Friday, April 15, 2005

EL OLOR ENTRE LAS PIERNAS CAP. 1 LOS FREAKS DE RIO PIEDRAS

EL OLOR ENTRE LAS PIERNAS
CAPITULO UNO
LOS FREAKS DE RIO PIEDRAS


Ayer un amigo mío me preguntó de dónde había sacado el personaje de Alz Heimer en mi cuento “El hombre del carnaval”. Pues bien, le dije, lo saqué de un freak de Río Piedras. Un 23 de enero de 2004, me bajé de la AMA, y me encontré, frente a la resi, a un viejo delgado y de rostro enjuto (a Enrique Laguerre siempre le gustó esa palabra), bien vestido (llevaba pantalón, gabán, corbata, camisa blanca y sombrero en su mano como si pidiera perdón, o como el gato con botas de Shrek II) y con la mirada perdida en el horizonte. Pero lo más interesante del doñito era la herida asquerosa que tenía en la frente, como si alguien le hubiera pegado un tiro en los sesos, y el viejo, como la cucarachas y Cher, se negase a morir. No era una llaga, y aquí me voy en el viaje de los físicos astronómicos, porque para describir aquella cosa hay que ponerse poético. Parecía una cáscara de cicatriz, del tamaño de una vieja moneda de cincuenta centavos, de color verde amarillento. Y el viejo caminando muy despacio, como entre frecuencias que uno jamás puede o podrá adivinar, muy despacio mirando al infinito, a través de todo y todos, preso de un mensaje de hombrecitos verdes del espacio, o voces de comando, o mensajes destinados a encuentros del tercer tipo. La cáscara verde parecía el lugar de donde saldría su cilindro mágico, no como en Donnie Darko, que sale del vientre y conduce a los esqueletos dentro del clóset de tus padres. Y todavía nadie me cree que sólo se tiene que ir al casco de Río Piedras y aparecen como en circo.
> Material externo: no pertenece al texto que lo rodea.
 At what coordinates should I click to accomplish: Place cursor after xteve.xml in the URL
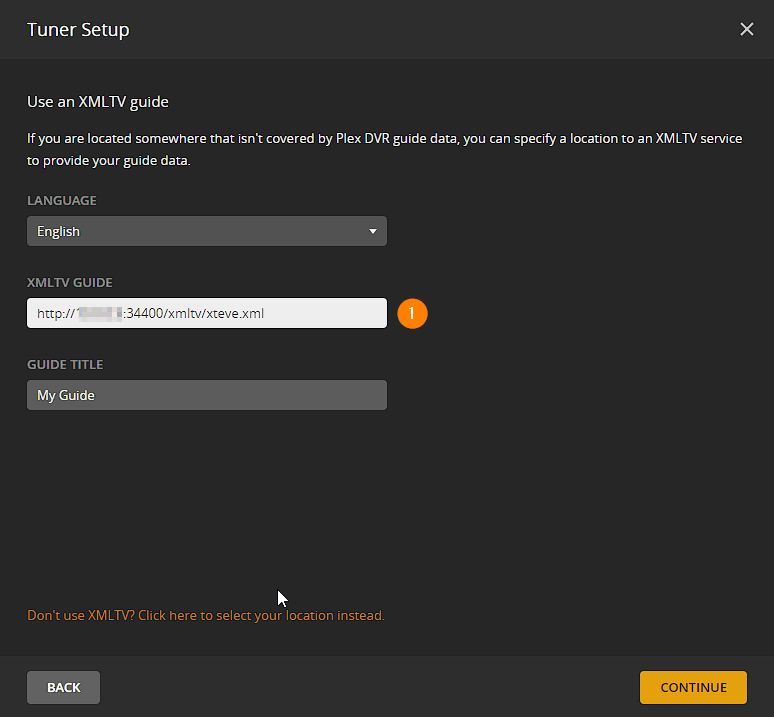pos(265,313)
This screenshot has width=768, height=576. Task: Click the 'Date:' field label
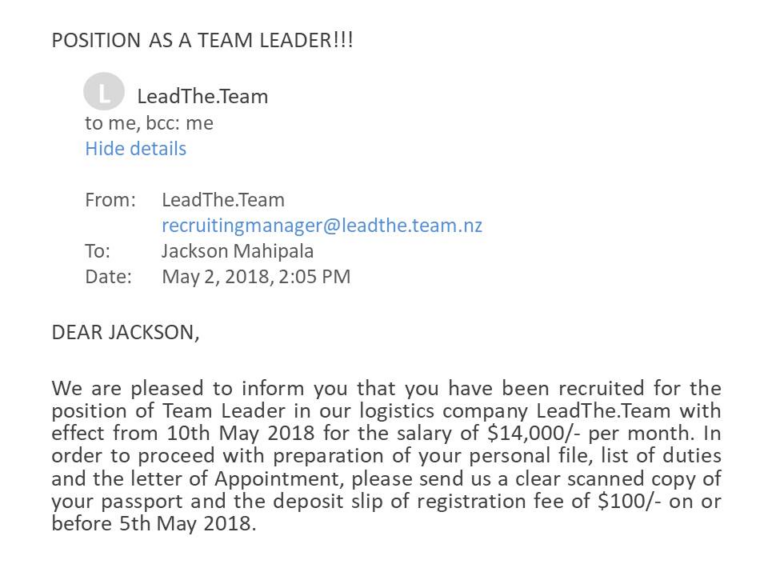[x=108, y=277]
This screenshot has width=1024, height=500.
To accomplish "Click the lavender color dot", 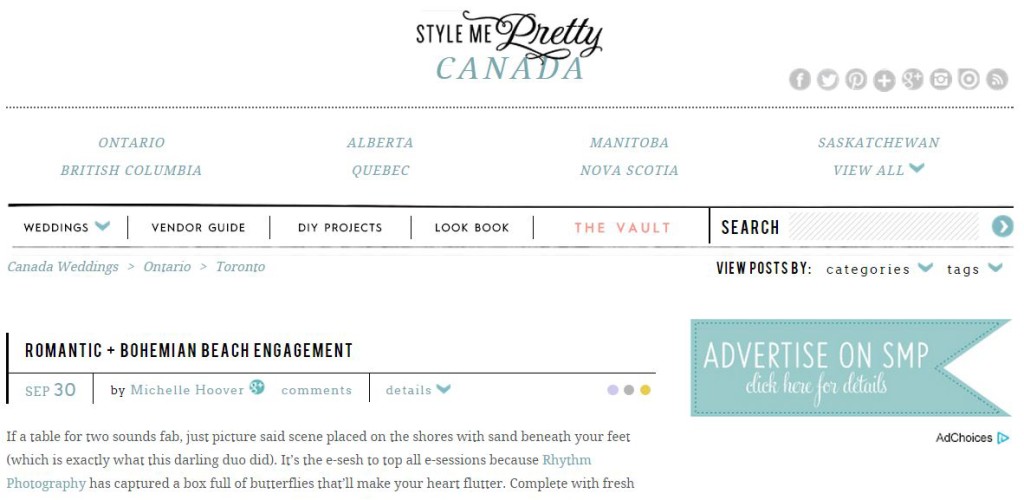I will pyautogui.click(x=612, y=390).
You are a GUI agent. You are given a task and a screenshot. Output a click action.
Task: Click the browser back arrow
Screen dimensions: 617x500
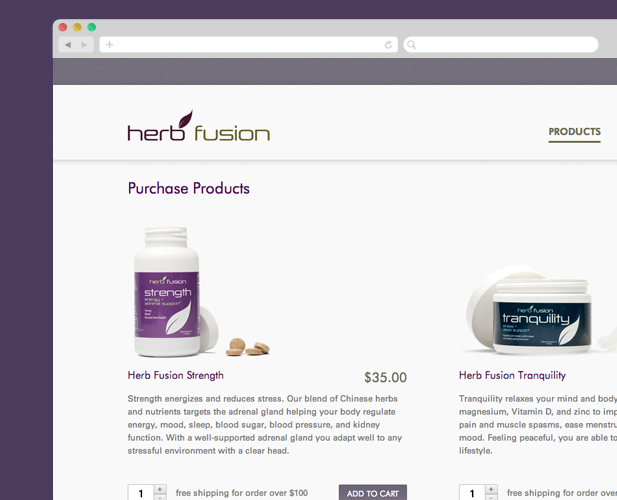click(x=68, y=45)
Pues bien, había una vez un hombre excesivamente alto, como de siete u ocho pies, no miento, lo juro por dios con letra minúscula, que parecía hacer temblar la tierra cada vez que caminaba, salvo por el hecho de lo finito que era. Parecía sacado de una pintura de Dalí, “Los elefantes asesinos” o algo así. Era un hombre cuya presencia sobrecogía de terror. Ese mismo día seguí caminando, y escuché una exquisita voz de mujer soprano. Cuando volteé a averiguar su lugar de procedencia, me encuentro con que se trataba de un borrachito, que cuando sonaba la caneca de ron, se tiraba acordes tres octavas más arriba que Mariah Carey. Nadie me creería si les digo que al otro lado de la esquina, una mujer que carecía de sus facultades mentales acariciaba y hablaba con un muñeco de juguete como si fuera su hijo. El grito lo pegué yo en el cielo, cuando la mujer se sacó una teta y lo puso a lactar. La gente horrorizada trataba de huir de la escena, pero era como un hoyo negro del cual no puedes escapar no importa cuántas cuadras camines en dirección opuesta. Sólo estaba la teta y el muñeco de juguete chupando su consabida leche. Pero quizás la mujer era una activista pro lactancia, rechazada de Brookstone de Plaza las Américas, que estaba haciendo un performance como acto de protesta. Eso nunca lo sabremos.

Esta ciudad tiene sus escondites y tiene sus monstruos, créanme, basta ir a Río Piedras y ver a los hombres con muletas cuyas piernas viradas en forma de uves los hacen ver como ranas humanas. O el millón de cojos, mancos y veteranos desmembrados que hacen recordar a “Management”, de la serie de HBO Carnivàle. Río Piedras, y hago la comparación inmediatamente, es una realidad alterna que nos llegó desde la era de los años treinta y la Depresión en Estados Unidos, y que nunca pudimos superar. Doy gracias a dios por ello. Con letra minúscula.